- _Required action_
Word for word, copy the line that contains "You are a computer-use agent. This" and each line after it in the data below. Pictures stay out of the copy.

- _Supplied data_
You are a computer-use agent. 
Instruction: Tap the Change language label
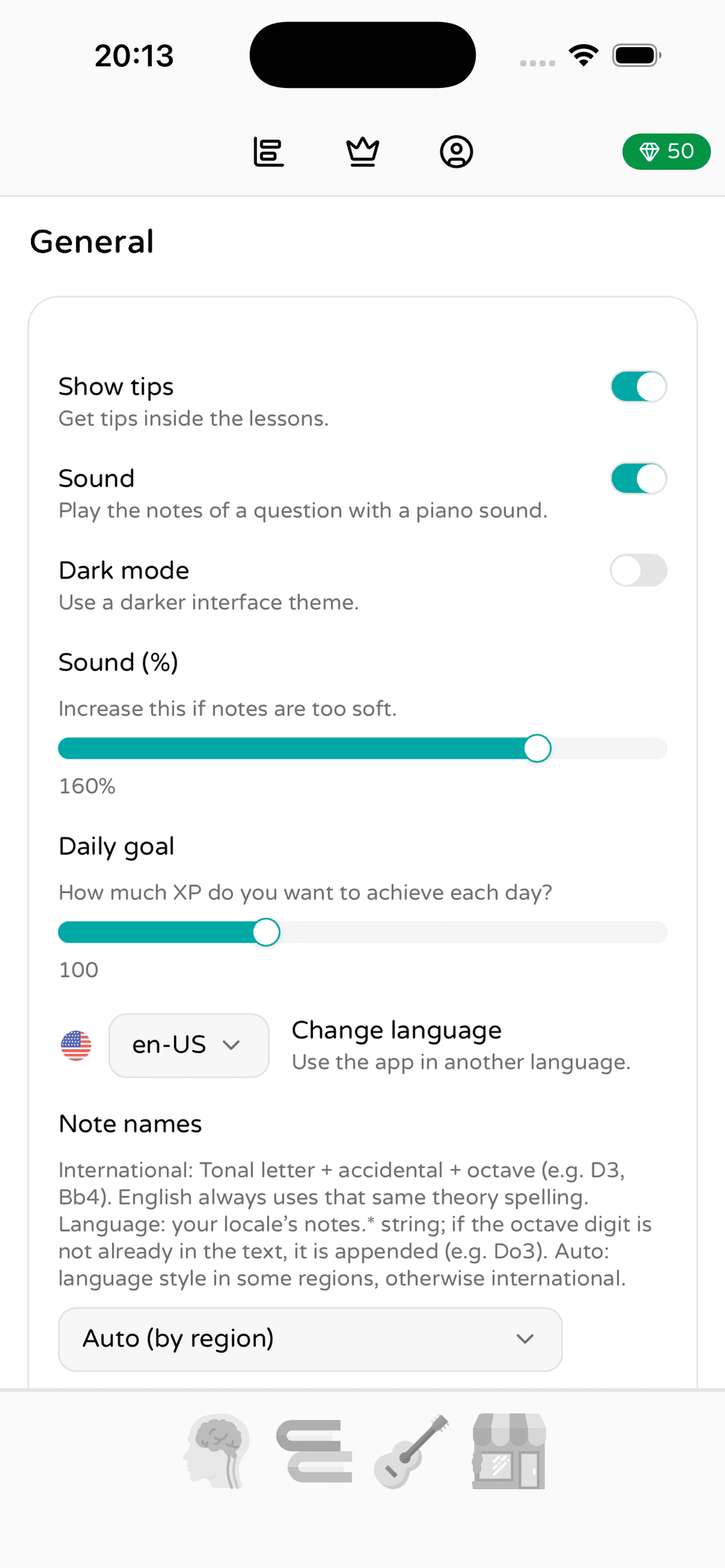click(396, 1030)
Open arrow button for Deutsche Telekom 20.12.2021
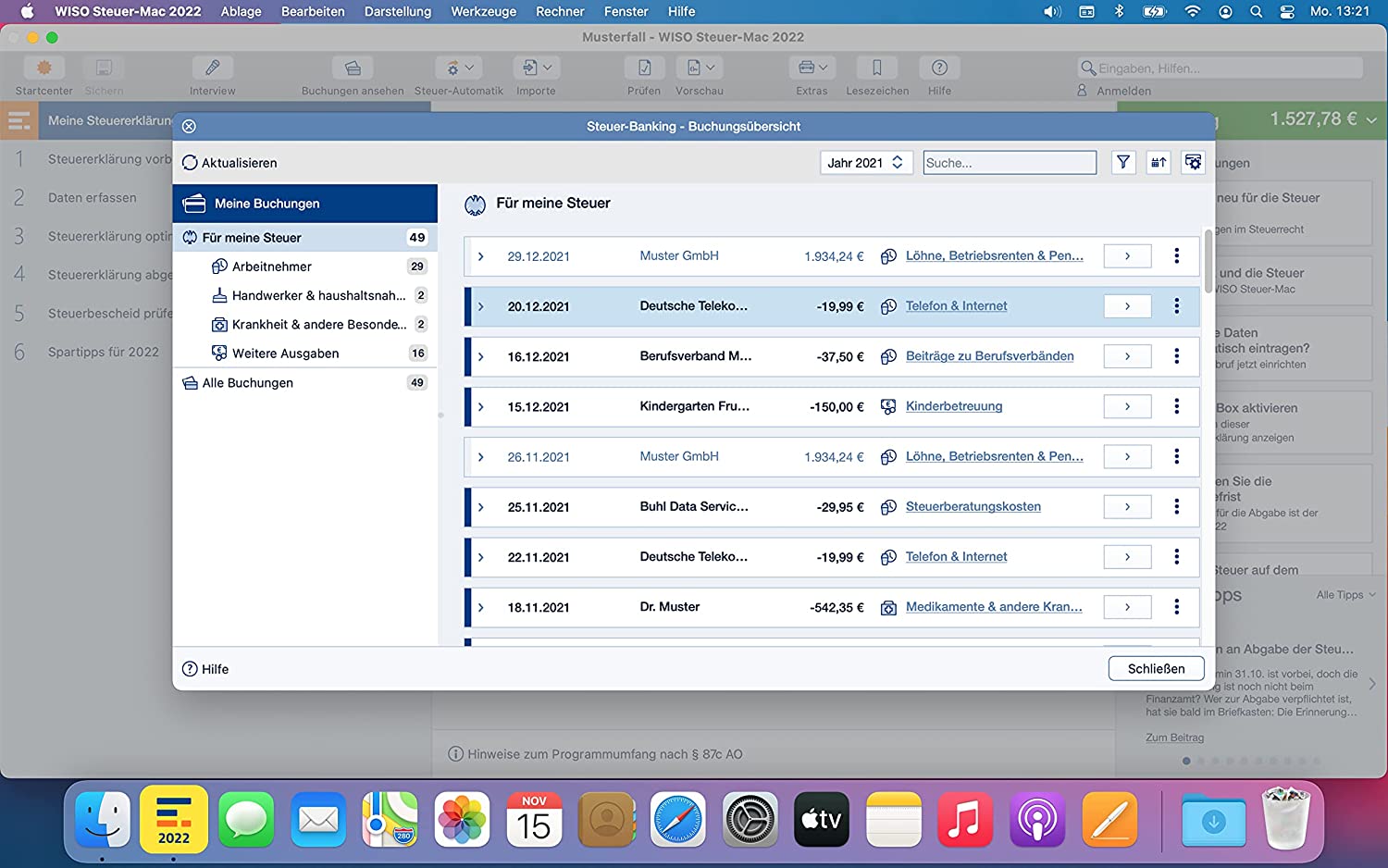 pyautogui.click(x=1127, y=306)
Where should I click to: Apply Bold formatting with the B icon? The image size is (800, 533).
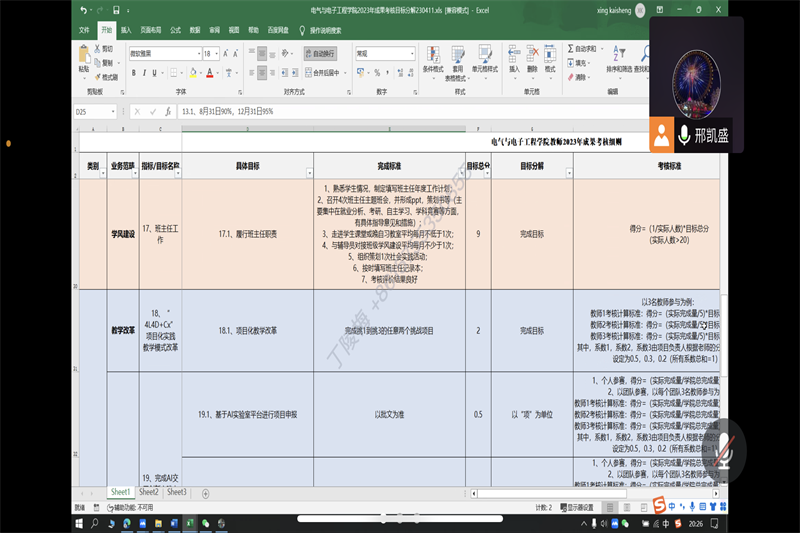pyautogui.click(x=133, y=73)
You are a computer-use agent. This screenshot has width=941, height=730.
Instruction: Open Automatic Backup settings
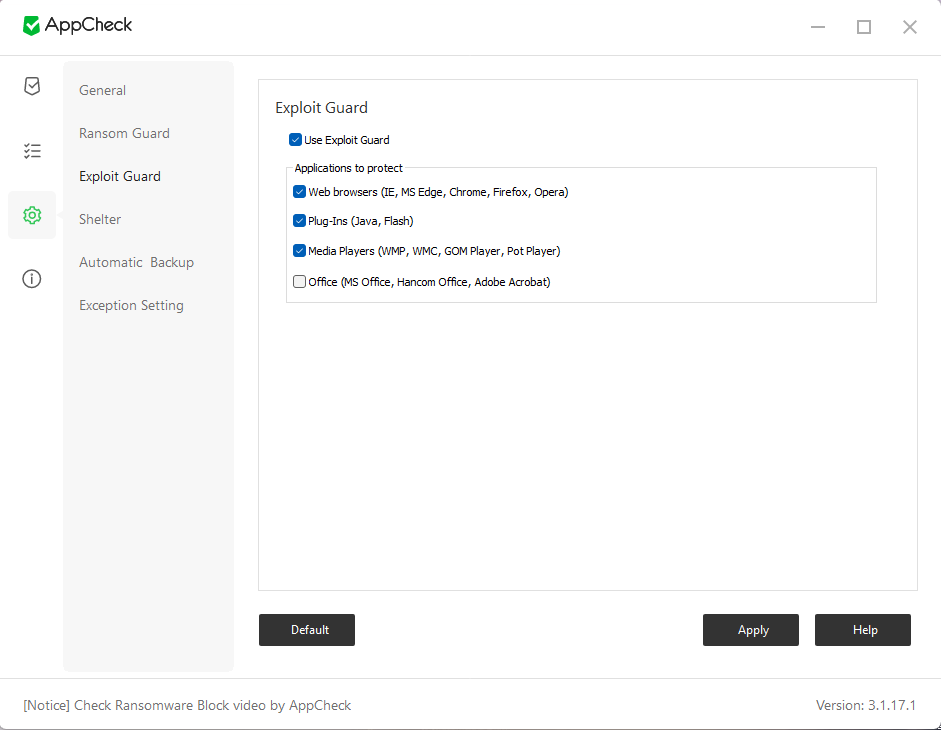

- _Answer area_
You are a computer-use agent. This screenshot has width=941, height=730.
Instruction: Open Automatic Backup settings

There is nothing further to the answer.